A metal body preliminarily surface covered with amorphous film, a metal-resin joint member comprising a resin body which is joined to the metal body through a bonding to non AkiraTadashimaku,
The resin body is seen containing an O or N in the functional group or in the main chain,
The amorphous film, the entire non-AkiraTadashimaku as 100 atomic% (referred to simply as "%".), O: 1 to 40% and C: 20 to 95% at a film thickness 0.01~10μm with including And a metal resin bonding member characterized by not containing a metal element on the metal body side and not being a part of the resin body . The metal-resin bonding member according to claim 1, wherein the amorphous film further contains N 10 : 0.1 to 10%. The metal-resin bonding member according to claim 2 , wherein the amorphous film further includes H: 5 to 40% and Si: 0.1 to 30%, and the balance is made of C and impurities .

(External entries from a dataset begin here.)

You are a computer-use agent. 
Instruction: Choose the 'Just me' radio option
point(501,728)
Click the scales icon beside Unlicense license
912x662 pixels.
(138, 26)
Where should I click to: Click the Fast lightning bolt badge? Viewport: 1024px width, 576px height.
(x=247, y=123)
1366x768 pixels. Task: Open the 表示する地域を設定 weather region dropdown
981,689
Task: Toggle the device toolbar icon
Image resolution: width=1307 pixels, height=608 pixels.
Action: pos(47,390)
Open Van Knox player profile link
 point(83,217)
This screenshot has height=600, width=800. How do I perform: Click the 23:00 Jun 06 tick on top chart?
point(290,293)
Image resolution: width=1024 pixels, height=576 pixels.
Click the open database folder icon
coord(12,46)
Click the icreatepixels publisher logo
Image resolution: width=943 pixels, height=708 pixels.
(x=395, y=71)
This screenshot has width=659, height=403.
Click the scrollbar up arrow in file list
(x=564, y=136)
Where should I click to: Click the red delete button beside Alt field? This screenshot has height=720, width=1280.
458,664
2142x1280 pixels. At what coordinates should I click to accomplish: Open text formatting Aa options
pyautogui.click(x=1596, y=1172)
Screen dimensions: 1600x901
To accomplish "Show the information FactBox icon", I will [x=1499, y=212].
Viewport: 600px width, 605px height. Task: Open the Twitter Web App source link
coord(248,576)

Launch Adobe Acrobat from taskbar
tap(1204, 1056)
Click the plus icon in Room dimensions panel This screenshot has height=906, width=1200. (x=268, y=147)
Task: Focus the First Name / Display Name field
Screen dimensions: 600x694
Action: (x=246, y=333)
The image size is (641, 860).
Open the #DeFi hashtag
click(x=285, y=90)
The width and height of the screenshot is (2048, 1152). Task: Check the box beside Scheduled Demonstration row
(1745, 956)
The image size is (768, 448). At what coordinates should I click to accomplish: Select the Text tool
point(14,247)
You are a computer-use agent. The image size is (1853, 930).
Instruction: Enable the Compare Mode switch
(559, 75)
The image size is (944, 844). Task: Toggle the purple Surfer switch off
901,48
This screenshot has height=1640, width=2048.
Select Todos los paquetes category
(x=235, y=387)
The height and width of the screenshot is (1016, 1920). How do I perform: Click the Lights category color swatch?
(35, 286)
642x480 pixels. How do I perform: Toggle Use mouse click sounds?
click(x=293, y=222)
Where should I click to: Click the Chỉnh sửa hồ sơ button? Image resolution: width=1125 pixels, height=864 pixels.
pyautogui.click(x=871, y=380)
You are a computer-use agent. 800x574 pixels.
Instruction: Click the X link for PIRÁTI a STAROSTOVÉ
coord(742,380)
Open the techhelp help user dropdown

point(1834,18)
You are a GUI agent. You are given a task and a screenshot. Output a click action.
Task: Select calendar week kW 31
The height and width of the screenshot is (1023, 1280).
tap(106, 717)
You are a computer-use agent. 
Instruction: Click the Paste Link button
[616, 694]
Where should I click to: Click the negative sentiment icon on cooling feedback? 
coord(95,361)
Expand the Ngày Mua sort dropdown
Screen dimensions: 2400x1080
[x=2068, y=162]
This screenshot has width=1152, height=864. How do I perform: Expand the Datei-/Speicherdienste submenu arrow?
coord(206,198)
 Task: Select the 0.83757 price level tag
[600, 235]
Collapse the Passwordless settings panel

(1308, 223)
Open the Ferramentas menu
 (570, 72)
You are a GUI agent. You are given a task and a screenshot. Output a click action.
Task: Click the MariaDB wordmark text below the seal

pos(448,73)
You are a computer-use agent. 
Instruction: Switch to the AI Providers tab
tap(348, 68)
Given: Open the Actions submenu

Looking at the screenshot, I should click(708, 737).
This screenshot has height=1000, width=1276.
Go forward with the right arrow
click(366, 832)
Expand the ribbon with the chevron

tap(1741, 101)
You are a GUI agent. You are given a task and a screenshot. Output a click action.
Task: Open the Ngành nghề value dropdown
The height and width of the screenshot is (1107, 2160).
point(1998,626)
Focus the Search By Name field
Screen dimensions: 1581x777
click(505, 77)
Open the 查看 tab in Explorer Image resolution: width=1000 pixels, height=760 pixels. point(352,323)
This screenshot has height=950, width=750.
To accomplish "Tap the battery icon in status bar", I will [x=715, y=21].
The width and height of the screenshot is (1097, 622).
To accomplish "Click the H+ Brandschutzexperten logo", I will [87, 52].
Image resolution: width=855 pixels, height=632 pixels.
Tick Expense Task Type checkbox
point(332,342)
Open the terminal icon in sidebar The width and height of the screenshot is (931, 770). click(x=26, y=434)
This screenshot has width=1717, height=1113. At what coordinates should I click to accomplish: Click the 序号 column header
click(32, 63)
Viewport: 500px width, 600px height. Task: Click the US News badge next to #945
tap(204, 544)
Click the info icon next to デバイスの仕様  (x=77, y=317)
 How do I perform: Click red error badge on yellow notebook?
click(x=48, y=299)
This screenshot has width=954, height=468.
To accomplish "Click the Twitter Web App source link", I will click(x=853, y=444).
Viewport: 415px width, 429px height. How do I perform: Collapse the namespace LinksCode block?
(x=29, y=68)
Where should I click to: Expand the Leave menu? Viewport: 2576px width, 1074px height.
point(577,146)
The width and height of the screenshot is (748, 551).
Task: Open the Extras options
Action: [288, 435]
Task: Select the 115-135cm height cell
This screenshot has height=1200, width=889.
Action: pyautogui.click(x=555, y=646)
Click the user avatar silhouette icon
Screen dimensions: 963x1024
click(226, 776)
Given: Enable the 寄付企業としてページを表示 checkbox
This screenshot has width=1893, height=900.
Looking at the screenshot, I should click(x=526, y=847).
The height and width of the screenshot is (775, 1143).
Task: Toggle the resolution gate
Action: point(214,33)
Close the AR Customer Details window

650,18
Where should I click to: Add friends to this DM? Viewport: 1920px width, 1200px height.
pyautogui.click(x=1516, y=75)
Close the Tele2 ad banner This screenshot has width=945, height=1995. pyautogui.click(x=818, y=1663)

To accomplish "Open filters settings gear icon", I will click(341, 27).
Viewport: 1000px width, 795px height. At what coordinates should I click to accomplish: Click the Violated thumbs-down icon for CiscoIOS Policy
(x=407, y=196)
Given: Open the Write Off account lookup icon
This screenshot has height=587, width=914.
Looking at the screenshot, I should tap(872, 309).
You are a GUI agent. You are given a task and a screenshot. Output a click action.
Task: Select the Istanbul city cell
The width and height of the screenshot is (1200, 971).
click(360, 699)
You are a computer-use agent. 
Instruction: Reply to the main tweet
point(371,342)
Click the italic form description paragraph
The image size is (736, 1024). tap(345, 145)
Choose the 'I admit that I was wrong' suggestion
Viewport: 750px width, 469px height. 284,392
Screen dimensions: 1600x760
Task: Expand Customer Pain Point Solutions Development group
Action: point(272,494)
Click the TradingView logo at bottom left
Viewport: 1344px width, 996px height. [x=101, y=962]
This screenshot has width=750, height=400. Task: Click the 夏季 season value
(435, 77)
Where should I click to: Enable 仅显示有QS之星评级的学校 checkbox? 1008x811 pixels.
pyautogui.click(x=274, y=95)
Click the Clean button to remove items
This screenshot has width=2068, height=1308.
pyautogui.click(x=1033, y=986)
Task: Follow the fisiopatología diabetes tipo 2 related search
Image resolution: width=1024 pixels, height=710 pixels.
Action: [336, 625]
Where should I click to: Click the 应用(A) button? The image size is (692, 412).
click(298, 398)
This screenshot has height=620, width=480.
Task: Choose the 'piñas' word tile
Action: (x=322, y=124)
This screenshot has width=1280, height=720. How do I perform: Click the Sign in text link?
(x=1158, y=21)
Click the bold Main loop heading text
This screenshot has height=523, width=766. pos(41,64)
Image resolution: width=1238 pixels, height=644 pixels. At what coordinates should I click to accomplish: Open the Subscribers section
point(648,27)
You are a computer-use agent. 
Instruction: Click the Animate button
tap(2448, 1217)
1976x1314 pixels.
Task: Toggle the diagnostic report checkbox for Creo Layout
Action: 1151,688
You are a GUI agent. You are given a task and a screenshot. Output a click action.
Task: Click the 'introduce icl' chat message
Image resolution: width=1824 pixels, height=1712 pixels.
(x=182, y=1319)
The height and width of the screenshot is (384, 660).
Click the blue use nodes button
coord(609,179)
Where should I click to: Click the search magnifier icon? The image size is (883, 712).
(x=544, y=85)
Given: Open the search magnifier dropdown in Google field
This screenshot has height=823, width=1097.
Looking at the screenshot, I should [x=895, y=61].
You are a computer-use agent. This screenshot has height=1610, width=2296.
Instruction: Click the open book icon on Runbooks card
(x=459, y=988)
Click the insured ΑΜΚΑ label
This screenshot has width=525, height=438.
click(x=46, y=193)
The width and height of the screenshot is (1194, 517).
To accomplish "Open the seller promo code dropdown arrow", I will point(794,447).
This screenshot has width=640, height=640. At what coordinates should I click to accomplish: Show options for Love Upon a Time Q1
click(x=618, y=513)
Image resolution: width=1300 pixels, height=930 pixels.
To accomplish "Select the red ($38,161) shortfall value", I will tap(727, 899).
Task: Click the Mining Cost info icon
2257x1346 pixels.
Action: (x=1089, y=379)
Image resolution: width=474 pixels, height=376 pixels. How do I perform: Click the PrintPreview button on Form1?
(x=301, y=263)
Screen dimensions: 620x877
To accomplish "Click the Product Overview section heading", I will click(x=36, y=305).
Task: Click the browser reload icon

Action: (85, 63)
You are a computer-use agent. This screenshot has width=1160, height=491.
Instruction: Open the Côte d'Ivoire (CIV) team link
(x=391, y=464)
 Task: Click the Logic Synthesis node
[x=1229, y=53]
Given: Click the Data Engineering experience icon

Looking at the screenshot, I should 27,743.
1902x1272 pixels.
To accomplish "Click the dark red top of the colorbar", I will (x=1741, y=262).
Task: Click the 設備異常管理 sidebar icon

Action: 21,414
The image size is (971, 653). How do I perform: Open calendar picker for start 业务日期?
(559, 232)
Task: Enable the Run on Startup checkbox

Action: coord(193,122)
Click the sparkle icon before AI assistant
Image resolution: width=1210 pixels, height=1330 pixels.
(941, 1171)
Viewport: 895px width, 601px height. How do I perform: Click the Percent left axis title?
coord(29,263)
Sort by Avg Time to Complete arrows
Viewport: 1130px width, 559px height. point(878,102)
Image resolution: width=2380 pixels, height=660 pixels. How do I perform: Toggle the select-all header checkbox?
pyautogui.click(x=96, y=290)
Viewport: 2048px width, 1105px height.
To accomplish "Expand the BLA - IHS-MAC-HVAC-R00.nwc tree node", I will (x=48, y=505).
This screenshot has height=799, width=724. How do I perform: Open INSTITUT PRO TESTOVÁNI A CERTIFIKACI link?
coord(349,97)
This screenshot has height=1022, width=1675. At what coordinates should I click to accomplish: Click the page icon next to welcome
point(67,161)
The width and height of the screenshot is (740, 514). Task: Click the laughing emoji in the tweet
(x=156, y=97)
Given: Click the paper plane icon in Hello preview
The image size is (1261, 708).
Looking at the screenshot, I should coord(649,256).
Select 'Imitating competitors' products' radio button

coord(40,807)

The metal-resin bonding member according to claim 2 , wherein the amorphous film further includes H: 5 to 40%, and the balance is C and impurities . The surface of the metal body is coated with amorphous film is metal-resin joint member according to any one of claims 1 to 4 which is roughened.   The metal resin bonding member according to any one of claims 1 to 5, wherein the resin body is made of a resin having an epoxy group or an isocyanate group or containing maleic anhydride. A supply step of supplying a softened or melted resin onto the amorphous film of the metal body coated with the amorphous film;
A solidification step of solidifying the resin into a resin body,
A method for producing a metal resin bonded member, wherein the metal resin bonded member according to claim 1 is obtained. A pressure bonding step of pressing while heating the metal body and the resin body through the amorphous film,
A method for producing a metal resin bonded member, wherein the metal resin bonded member according to claim 1 is obtained.   9. The method for manufacturing a metal resin bonded member according to claim 7, wherein the amorphous film is formed on the metal body by a plasma CVD method performed in a vacuum atmosphere.